There was this girl who I was friends with for five years, & we were in a really big fight last year over stupid things & we didn't talk for four (maybe five?) months. The thing is, this afternoon, we talked for the first time in a long time & she apologized. She really has changed. The thing is, two of my ex-best friends told me that she tried to get them to drink, & their mom told my mom. SO, my mom already doesn't like the girl, PLUS now she thinks she drinks. I know it's not true, cause the girls who told me that turned out to be liars. My mom still doesn't like her & doesn't want me hanging out with her. Everytime I try to talk to my mom about the conversation I had with her & how she apologized, she just changes the subject. How can I convince her that she's changed, so I can actually hang out with her?
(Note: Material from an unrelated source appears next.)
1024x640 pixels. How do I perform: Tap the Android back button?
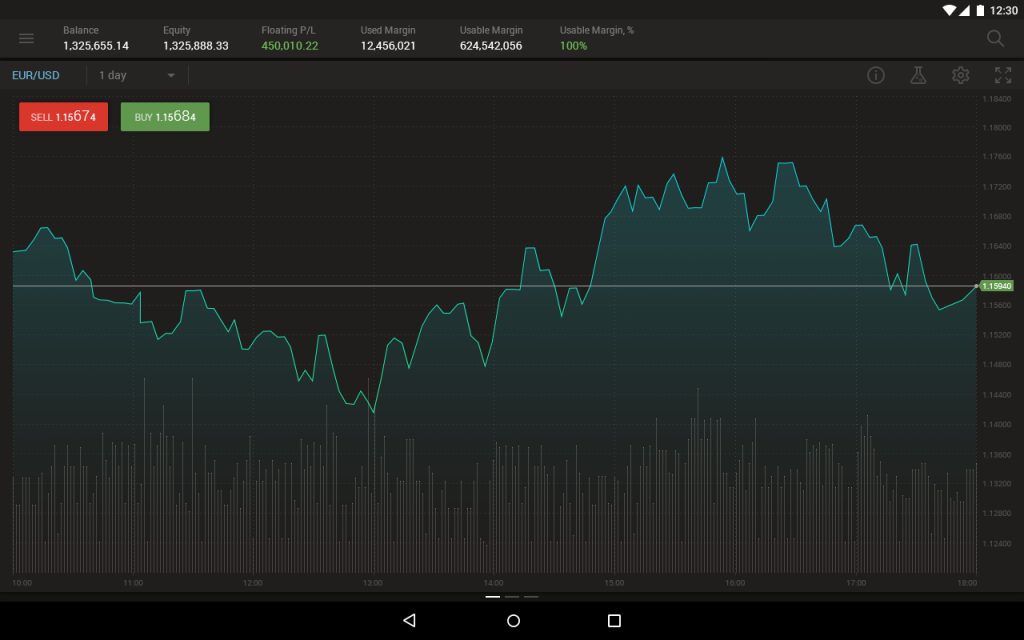click(409, 619)
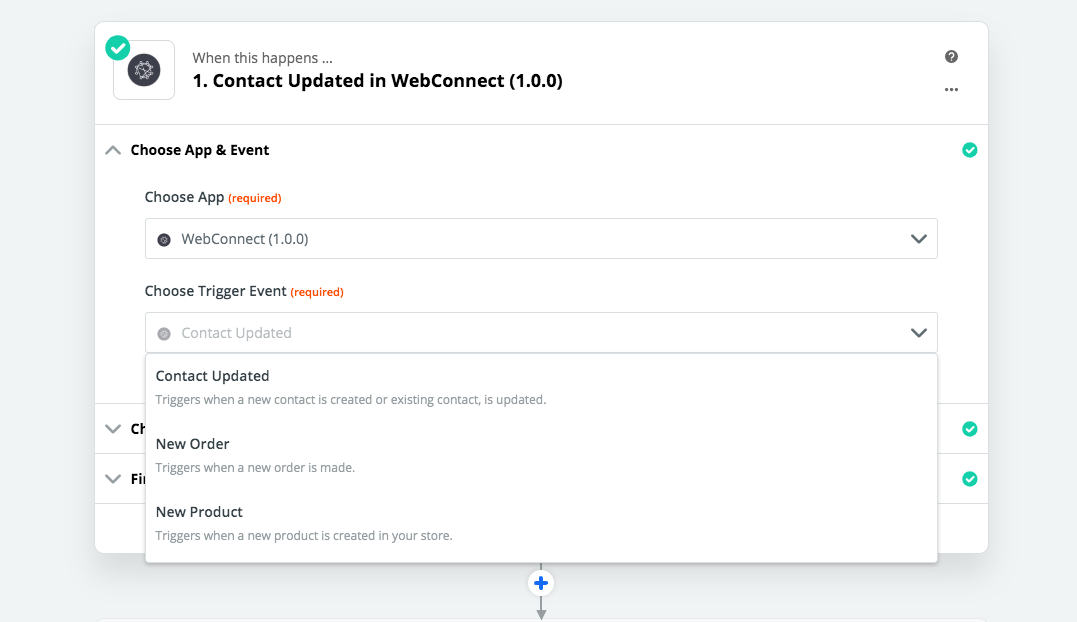
Task: Open the three-dot options menu for the trigger
Action: click(951, 89)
triquetra answered Tuesday February 26 2008, 10:22 am: You can go out with her (your friend) and prove to your mum that nothing bad happens and that she hasn't done anything which she used to do.
This is only way that i can see that could convince your mother that she's changed.
Or you can invite her around to your house for the day so that your mother sees that she's changed.
You know the truth even if your mother doesn't want to accept it and only you can change what your mother thinks about your friend. Remember: you know that she's changed and you want to prove to your mum that she has.
askallyanything answered Monday February 25 2008, 7:07 pm: I know that this is probably what you don't want to hear, but believe me when I tell you that your mother is concerned for a reason. Your mother is only looking out for your best interest. If the girls who spred the rumor of your friend trying to get them to drink said that they were making it up, then you have proof. However, since your mother got a phone call from another parent, then she is only going to protect you. As far as convincing your mother that your friend has changed, well...I would suggest taking it slow. Maybe you could come to a compromise and ask your mom to get to know her. Then, if your mother still does not approve, then I would say respect your mother's wishes. Sometimes us parents are not always correct. We tend to protect our kids, and sometimes we don't give our kids enough credit. Make a pact with your mom...she takes time to get to know her, and then make a fair decision. This kind of negotiating should show your mom that you are trying to make responsible decisions yourself, and that you respect the fact that she has the final say. Believe me when I tell you that what your mother is doing, is only what any responsible parent would do in her situation. Be thankful that you have a parent that actually cares, because there are so many out there that don't. Let me know how it goes, and don't hesitate to ask if you need further help on this...good luck sweetie. [ askallyanything's advice column | Ask askallyanything A Question ]
Cinnamon721 answered Monday February 25 2008, 7:01 pm: You 1st need to go back to the source. Those who started up that lie, are the ones that must fix it. Now, they made an innocent person look 100% guilty.
Confront them, let them know that it was wrong what they did, and let them imagine someone did the same to them. Let them know, that it can be done, from anyone who feels the need to start trouble.
Have them give your mom information on how that lie started, and they're reasons to why they did it.
Let your mom know that it was a lie, and tell her that you want to discuss this further. Most parents, leave to their last words, but everyone is privileged to their own voice. Find a way to get her to understand you and what you're intentions are.
Your feelings are on the line as well, because you can easily lose her as a friend, maybe even for good.
Push harder, make it a serious issue, if you want a chance to continue being her friend.